Broch Stilley commented 2 years ago

I am running into a parsing discrepancy between very similar sentences:

Parsed: "Create a folder named "Right Here"."
Doesn't Parse "Create a folder named "Something Here"."

Note the only difference is replacing the word "Right" with "Something".

Thoughts?

Amir Plivatsky · Answer 1 · Sat Jul 23 2022 18:30:51 GMT+0800 (China Standard Time)

This happens because "Something" is not marked in en/4.0.dict with <marker-common-entity>.
@linas, Will it be an improvement if words within quotes become "common-entity"?

Linas Vepštas · Answer 2 · Thu Aug 04 2022 20:30:27 GMT+0800 (China Standard Time)

Sorry for late reply. The correct fix is not obvious.

One possibility is would to run optional de-capitalization on the first word after an open-quote (because it is often the case that quoted text is a full-fledged sentence, including capitalization.)

However, in this case, "something Here" (with lower-case s but upper-case H) is not a valid sentence -- it seems that the entire sequence was meant to be a named entity. Usually, named entities have names like "Great Southern and Northern Railroad Bank Corporation" -- all caps, nouns and adjectives, and "Something Here Banking Corporation LLC" doesn't quite fit that pattern.

My calendar is very busy for the next few weeks. I'm not sure I can think clearly about this just right now. Perhaps one fix is to add an UNKNOWN_CAP_WORD regex, which would use the common-entity disjunct class. Perhaps this is the best fix? That way, anything that consists of All Cap Words and Other Stuff automatically parses as a single entity.

(My main desktop computer died ... I can't do any work just right now; I can't even run LG right now.)

Broch Stilley · Answer 3 · Fri Aug 05 2022 08:58:14 GMT+0800 (China Standard Time)

@linas Thanks for the response. For my use, basically determining a touch "Something Here", the text capitalization is not too relevant, and everything within the two double parentheses should be captured as a whole. I'm wondering if it's better to go off of a preceding called | named | titled.

Thinking a little ahead: Is there a way to pass in perhaps a "dictionary extension" when parsing occurs? I have a list of proper nouns that I would like to be identified, and that list can change based on context external of the parser. However, I would like to not have to dictionary_create on every call. Thoughts?
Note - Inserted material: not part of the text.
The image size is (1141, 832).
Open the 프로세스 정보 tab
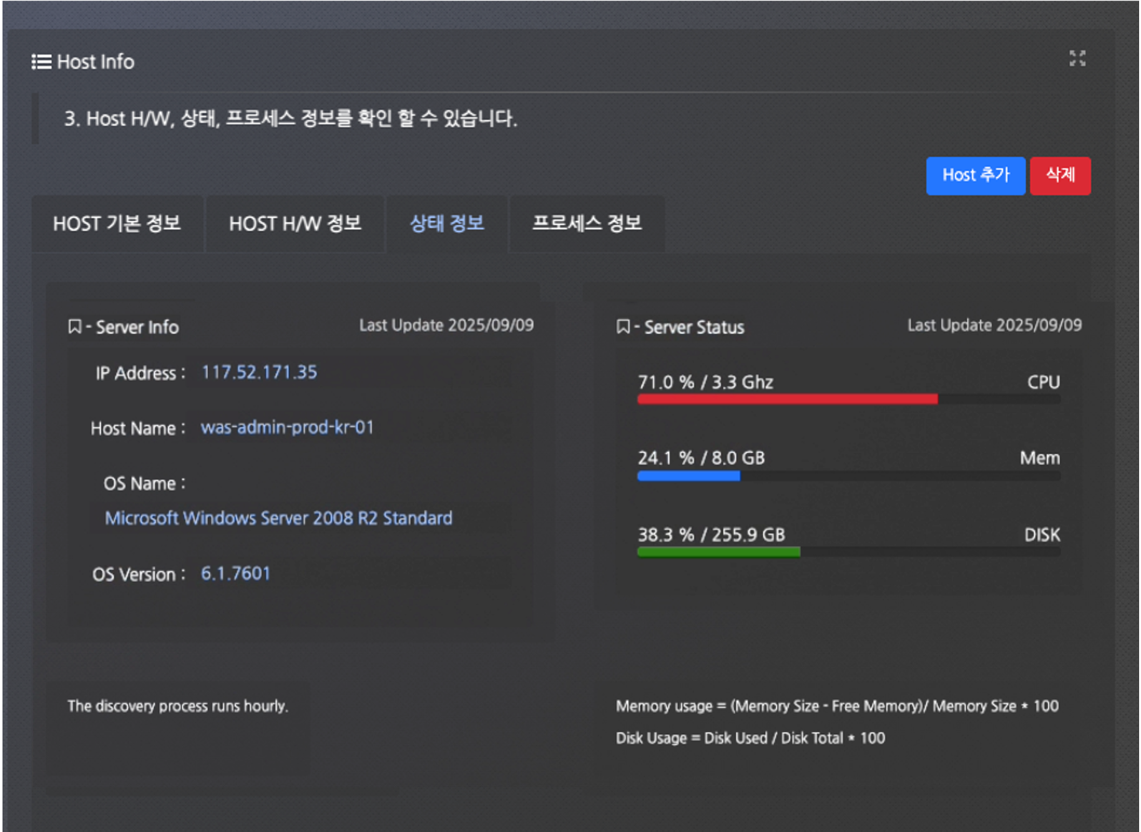coord(586,223)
Amir Plivatsky · Answer 4 · Fri Aug 05 2022 14:35:43 GMT+0800 (China Standard Time)

Without an extension to the library, maybe you can use the following solution (or maybe "solution"), that needs manipulation of the text before parsing:

Identify words within double quotes (e.g. by regex).
Replace the blanks with a special character not in the character set used in your text (e.g. a letter from another language).
You can do this conditionally according to the particular words.

If needed, you can add in the 4.0.regex file a regex to identify strings with the said special character, and add its name to <UNKNOWN-WORD.a> and UNKNOWNB_WORD.n (or even add an additional entry for it with <marker-common-entity>).